Return only what lies between the first line of the entries and the line containing "Hairstyles (17, 2281)", both lines included.

Saved data entries:
* * *

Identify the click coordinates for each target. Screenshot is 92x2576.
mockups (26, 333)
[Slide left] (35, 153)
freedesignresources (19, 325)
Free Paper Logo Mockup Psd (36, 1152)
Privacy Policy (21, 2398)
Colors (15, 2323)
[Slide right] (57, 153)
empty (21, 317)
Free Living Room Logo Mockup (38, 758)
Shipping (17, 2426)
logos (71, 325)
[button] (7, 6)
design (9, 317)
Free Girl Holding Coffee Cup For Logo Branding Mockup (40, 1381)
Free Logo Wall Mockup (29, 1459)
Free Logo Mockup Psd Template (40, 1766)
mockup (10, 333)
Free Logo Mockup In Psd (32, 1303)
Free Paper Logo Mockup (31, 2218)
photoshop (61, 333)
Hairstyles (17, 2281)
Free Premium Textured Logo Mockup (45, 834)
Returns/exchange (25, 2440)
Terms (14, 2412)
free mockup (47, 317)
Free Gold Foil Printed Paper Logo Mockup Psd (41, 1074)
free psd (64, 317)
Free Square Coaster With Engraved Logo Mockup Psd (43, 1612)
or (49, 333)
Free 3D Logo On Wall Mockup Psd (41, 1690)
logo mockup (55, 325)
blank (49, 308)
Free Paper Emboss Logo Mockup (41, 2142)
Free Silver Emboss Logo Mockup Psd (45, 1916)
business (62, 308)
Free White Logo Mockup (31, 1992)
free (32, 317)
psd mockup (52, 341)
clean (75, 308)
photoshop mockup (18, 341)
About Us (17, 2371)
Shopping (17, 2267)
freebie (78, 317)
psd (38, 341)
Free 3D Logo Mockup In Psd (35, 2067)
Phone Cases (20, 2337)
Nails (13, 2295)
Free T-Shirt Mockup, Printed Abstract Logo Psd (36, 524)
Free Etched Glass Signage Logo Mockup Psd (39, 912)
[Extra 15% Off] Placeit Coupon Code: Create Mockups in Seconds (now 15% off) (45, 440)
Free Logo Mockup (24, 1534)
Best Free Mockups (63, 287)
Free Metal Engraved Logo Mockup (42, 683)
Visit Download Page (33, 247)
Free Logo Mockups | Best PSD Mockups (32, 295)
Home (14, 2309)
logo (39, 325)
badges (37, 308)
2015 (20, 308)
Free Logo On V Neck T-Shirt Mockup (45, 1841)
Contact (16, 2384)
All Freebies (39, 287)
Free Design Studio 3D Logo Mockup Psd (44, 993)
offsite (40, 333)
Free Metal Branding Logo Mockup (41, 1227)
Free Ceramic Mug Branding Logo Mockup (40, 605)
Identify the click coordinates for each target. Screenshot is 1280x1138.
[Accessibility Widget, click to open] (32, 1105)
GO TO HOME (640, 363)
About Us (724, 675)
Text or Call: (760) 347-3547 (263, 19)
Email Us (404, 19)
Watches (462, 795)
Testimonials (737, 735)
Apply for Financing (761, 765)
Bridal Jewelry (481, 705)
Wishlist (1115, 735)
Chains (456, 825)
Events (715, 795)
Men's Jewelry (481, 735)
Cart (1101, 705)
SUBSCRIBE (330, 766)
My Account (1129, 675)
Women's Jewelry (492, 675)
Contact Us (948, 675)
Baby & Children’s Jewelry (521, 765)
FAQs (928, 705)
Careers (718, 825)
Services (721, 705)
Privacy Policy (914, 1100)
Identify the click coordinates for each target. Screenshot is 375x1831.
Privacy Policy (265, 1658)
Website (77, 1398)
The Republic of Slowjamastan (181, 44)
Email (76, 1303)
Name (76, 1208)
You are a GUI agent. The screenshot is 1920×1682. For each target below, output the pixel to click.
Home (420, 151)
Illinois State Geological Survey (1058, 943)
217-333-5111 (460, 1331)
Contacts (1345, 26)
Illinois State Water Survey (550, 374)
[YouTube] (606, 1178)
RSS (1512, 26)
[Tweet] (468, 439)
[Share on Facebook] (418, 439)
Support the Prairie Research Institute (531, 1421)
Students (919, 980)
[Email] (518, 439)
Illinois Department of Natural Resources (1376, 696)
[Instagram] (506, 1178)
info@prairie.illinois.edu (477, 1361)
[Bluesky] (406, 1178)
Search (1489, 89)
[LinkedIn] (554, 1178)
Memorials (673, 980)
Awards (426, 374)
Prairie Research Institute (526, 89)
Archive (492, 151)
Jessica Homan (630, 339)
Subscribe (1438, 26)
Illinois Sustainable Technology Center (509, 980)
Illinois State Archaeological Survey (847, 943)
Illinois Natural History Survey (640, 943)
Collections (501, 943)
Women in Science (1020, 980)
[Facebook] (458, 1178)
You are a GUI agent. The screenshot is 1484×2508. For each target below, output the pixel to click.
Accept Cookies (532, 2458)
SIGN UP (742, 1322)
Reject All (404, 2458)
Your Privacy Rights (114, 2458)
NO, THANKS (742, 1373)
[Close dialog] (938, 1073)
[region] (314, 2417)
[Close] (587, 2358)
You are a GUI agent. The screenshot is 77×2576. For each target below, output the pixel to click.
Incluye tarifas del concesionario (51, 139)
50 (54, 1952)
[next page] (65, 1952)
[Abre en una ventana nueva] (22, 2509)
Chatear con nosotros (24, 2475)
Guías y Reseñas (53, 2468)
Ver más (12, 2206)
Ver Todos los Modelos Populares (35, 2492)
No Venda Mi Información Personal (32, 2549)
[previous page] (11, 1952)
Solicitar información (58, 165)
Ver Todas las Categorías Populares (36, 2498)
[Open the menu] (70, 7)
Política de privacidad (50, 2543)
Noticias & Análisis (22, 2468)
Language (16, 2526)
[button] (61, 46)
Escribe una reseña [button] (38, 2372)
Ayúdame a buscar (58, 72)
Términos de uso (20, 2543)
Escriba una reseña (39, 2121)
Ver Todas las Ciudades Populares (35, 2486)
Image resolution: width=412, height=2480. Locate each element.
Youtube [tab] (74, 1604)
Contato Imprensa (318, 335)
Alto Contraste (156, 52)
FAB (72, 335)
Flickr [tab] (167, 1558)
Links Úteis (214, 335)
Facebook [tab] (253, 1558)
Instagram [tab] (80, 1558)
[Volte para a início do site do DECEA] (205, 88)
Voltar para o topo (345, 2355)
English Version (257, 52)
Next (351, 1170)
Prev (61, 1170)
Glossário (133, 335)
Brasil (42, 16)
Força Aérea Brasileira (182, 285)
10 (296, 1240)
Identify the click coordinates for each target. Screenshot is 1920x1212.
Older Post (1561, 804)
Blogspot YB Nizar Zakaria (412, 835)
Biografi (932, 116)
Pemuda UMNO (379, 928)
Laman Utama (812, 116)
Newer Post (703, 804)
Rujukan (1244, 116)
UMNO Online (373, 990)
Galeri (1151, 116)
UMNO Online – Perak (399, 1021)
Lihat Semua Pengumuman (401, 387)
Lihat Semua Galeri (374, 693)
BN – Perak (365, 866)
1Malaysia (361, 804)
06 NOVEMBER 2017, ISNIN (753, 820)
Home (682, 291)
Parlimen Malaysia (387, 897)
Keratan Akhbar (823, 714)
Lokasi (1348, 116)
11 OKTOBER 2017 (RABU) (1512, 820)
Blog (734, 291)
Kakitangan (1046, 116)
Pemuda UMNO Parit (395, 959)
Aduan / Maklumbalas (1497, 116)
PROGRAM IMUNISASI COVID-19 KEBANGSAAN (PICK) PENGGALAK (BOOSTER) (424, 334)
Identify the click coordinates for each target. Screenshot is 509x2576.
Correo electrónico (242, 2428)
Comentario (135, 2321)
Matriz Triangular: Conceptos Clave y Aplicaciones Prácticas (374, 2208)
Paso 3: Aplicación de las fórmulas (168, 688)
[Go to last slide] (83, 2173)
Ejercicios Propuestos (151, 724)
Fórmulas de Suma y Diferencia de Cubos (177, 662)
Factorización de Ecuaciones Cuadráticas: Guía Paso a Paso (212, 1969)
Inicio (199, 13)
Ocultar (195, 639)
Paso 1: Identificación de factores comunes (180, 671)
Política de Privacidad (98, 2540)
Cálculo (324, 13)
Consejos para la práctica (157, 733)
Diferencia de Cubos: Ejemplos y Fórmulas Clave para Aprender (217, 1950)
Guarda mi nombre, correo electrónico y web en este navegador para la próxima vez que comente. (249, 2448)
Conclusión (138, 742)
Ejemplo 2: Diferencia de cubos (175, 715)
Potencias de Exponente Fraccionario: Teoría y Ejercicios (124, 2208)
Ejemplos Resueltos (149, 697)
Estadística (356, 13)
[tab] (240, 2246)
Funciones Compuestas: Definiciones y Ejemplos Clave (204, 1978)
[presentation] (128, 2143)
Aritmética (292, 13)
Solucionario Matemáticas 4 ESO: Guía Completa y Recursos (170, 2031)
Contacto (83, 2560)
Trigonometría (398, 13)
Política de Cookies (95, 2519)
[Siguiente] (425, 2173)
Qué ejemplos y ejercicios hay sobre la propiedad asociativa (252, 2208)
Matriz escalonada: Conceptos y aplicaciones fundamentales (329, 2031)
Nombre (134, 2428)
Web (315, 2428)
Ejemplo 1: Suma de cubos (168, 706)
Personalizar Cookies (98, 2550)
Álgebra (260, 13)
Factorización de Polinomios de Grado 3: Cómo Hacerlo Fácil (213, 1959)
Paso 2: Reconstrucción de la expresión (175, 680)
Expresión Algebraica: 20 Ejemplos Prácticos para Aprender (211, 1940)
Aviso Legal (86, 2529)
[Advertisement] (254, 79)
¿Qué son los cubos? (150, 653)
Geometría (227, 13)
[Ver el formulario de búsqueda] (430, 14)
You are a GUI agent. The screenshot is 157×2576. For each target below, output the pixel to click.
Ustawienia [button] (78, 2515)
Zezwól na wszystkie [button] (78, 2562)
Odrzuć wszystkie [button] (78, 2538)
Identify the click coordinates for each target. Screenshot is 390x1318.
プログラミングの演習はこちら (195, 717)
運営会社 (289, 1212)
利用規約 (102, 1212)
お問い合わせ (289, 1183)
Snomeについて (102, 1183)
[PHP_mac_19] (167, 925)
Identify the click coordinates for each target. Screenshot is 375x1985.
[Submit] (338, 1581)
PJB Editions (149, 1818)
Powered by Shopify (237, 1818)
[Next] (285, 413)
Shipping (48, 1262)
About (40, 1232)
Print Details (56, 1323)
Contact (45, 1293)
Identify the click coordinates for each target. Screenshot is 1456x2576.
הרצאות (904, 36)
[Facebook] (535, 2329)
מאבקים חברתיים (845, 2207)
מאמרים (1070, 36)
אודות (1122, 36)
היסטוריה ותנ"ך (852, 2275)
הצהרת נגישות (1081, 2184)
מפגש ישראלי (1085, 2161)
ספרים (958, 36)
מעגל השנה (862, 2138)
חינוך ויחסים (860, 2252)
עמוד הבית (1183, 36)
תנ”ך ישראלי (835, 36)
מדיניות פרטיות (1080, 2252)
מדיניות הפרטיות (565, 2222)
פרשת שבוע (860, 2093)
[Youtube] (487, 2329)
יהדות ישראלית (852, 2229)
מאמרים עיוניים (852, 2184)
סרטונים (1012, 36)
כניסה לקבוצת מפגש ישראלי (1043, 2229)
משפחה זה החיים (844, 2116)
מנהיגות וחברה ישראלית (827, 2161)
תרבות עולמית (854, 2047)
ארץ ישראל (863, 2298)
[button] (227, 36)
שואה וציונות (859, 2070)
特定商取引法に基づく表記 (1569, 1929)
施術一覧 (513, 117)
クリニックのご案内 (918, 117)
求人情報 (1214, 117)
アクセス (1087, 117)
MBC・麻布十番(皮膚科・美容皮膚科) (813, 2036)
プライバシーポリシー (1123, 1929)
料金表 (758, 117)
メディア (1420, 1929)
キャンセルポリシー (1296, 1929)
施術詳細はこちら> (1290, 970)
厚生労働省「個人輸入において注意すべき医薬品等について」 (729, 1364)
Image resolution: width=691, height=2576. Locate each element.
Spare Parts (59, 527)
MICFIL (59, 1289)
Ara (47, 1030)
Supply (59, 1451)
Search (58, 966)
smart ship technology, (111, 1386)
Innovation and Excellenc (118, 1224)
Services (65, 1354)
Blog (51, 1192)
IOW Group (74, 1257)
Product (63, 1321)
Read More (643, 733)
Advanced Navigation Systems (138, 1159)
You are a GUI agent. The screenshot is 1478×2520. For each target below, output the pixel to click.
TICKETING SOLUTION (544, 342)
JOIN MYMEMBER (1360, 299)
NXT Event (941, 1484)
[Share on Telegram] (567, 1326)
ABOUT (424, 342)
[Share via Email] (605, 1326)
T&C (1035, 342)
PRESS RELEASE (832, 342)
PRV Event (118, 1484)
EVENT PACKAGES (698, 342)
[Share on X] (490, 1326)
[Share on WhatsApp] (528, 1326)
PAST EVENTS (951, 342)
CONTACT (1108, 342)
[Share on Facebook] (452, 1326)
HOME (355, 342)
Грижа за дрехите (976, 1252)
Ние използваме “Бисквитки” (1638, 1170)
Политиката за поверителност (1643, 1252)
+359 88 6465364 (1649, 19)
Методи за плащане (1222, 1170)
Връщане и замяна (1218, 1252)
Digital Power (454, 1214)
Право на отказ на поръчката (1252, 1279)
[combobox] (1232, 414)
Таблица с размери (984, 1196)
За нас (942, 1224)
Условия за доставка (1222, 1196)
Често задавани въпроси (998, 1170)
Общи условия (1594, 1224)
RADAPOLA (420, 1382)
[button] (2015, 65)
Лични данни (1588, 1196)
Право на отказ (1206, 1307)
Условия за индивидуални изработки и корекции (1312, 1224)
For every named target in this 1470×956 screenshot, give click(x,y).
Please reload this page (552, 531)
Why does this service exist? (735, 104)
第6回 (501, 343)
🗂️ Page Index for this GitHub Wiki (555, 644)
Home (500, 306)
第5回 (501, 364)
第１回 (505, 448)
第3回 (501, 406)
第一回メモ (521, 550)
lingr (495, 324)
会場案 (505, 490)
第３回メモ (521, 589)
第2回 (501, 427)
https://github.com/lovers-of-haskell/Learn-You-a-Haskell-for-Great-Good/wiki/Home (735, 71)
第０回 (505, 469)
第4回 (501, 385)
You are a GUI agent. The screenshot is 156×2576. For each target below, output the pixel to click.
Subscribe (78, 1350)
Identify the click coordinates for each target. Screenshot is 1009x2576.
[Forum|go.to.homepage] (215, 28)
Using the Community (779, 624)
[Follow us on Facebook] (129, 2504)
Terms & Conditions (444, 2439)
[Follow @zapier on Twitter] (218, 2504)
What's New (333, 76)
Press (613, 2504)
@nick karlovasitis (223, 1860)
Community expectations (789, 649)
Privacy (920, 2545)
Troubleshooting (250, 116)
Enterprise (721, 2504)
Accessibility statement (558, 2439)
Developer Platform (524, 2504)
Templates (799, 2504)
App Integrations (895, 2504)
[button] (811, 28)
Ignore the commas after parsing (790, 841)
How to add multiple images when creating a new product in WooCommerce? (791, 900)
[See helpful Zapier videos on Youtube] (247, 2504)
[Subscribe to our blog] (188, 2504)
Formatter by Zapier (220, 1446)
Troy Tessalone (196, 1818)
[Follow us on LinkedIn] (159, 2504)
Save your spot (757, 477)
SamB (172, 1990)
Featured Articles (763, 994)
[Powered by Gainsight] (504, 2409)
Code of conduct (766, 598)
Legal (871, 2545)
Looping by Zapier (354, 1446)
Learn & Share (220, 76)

* * *

*Result of the task*:
Identify the click coordinates for each target. Screenshot is 92x2576.
mockups (26, 333)
[Slide left] (35, 153)
freedesignresources (19, 325)
Free Paper Logo Mockup Psd (36, 1152)
Privacy Policy (21, 2398)
Colors (15, 2323)
[Slide right] (57, 153)
empty (21, 317)
Free Living Room Logo Mockup (38, 758)
Shipping (17, 2426)
logos (71, 325)
[button] (7, 6)
design (9, 317)
Free Girl Holding Coffee Cup For Logo Branding Mockup (40, 1381)
Free Logo Wall Mockup (29, 1459)
Free Logo Mockup Psd Template (40, 1766)
mockup (10, 333)
Free Logo Mockup In Psd (32, 1303)
Free Paper Logo Mockup (31, 2218)
photoshop (61, 333)
Hairstyles (17, 2281)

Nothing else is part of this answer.